Should cudaMemset work on the device pointer mapped from cudaHostRegister

I came across the sample code from one of my colleagues where the cudaMemset doesn't seem to work properly, when run on V100.

#include <iostream>
#include <stdio.h>
#define CUDACHECK(cmd) \
{\
    cudaError_t error  = cmd;\
    if (error != cudaSuccess) { \
        fprintf(stderr, "info: '%s'(%d) at %s:%d\n", cudaGetErrorString(error), error,__FILE__, __LINE__);\
          }\
}

__global__ void setValue(int value, int* A_d) {
     int tx = threadIdx.x + blockIdx.x * blockDim.x;
     if(tx == 0){
         A_d[tx] =  A_d[tx] + value;
     }
}

__global__ void printValue(int* A_d) {
     int tx = threadIdx.x + blockIdx.x * blockDim.x;
     if(tx == 0){
         printf("A_d: %d\n", A_d[tx]);
     }
}

int main(int argc, char* argv[ ]){
        int *A_h, *A_d;
        int size = sizeof(int);
        A_h = (int*)malloc(size);
        A_h[0] = 1;
        CUDACHECK(cudaSetDevice(0));
        CUDACHECK(cudaHostRegister(A_h, size, 0));
        CUDACHECK(cudaHostGetDevicePointer((void**)&A_d, A_h, 0));
        setValue<<<64,1,0,0>>>(5, A_d);
        cudaDeviceSynchronize();
        printf("A_h: %d\n", A_h[0]);
        A_h[0] = 100;
        printf("A_h: %d\n",A_h[0]);
        printValue<<<64,1,0,0>>>(A_d);
        cudaDeviceSynchronize();
        CUDACHECK (cudaMemset(A_d, 1, size) );
        printf("A_h: %d\n",A_h[0]);
        printValue<<<64,1,0,0>>>(A_d);
        cudaDeviceSynchronize();
        cudaHostUnregister(A_h);
        free(A_h);
}

When this sample is compiled and run, the output is seen as below.

/usr/local/cuda-11.0/bin/nvcc memsettest.cu -o test
./test
A_h: 6
A_h: 100
A_d: 100
A_h: 16843009
A_d: 16843009

We expect A_h and A_d to be set to 1 with cudaMemset.
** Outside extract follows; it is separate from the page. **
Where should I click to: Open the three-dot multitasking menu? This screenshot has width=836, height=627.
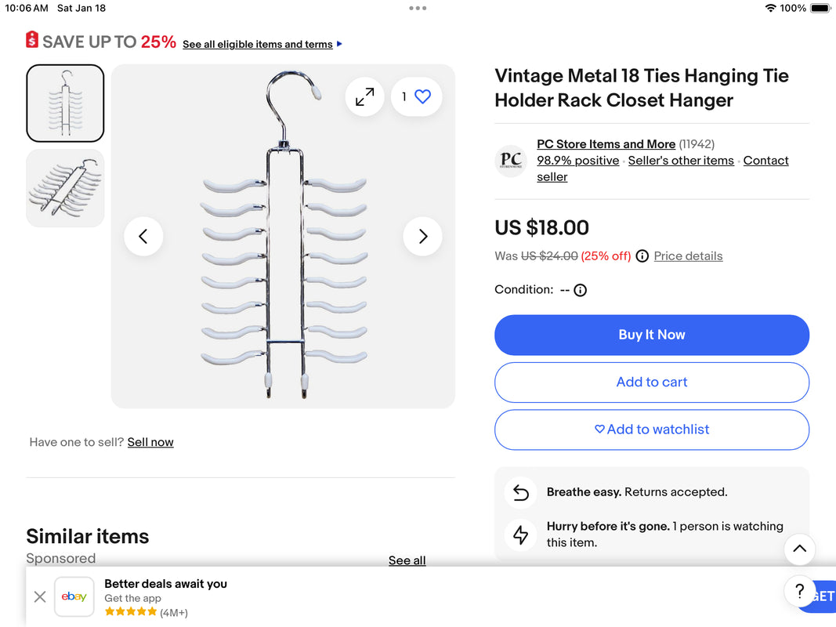click(x=418, y=8)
But it is set to some huge value as seen. So, is cudaMemset expected to work on the device pointer A_d returned by cudaHostGetDevicePointer. Is this A_d expected to be used only in kernels. We also see that cudaMemcpy DtoH or HtoD seem to be working on the same device pointer A_d. Can someone help us with the correct behavior.

Solution

We expect A_h and A_d to be set to 1 with cudaMemset.

You're confused about how cudaMemset works. Conceptually, it is very similar to memset from the C standard library. You should try your same test case with memset and see what it does.

Anyway, cudaMemset takes a pointer, a byte value, and a size in bytes to set, just like memset.

So your cudaMemset command:

    CUDACHECK (cudaMemset(A_d, 1, size) );

is setting each byte to 1. Since size is 4, that means that you are setting A_d[0] to 0x01010101 (in hexadecimal). If you plug that value into your windows programmer calculator, the value is 16843009 in decimal. So everything is working as expected, here, from what I can see.

Again, I'm pretty sure you would see the same behavior with memset for the same test case/usage.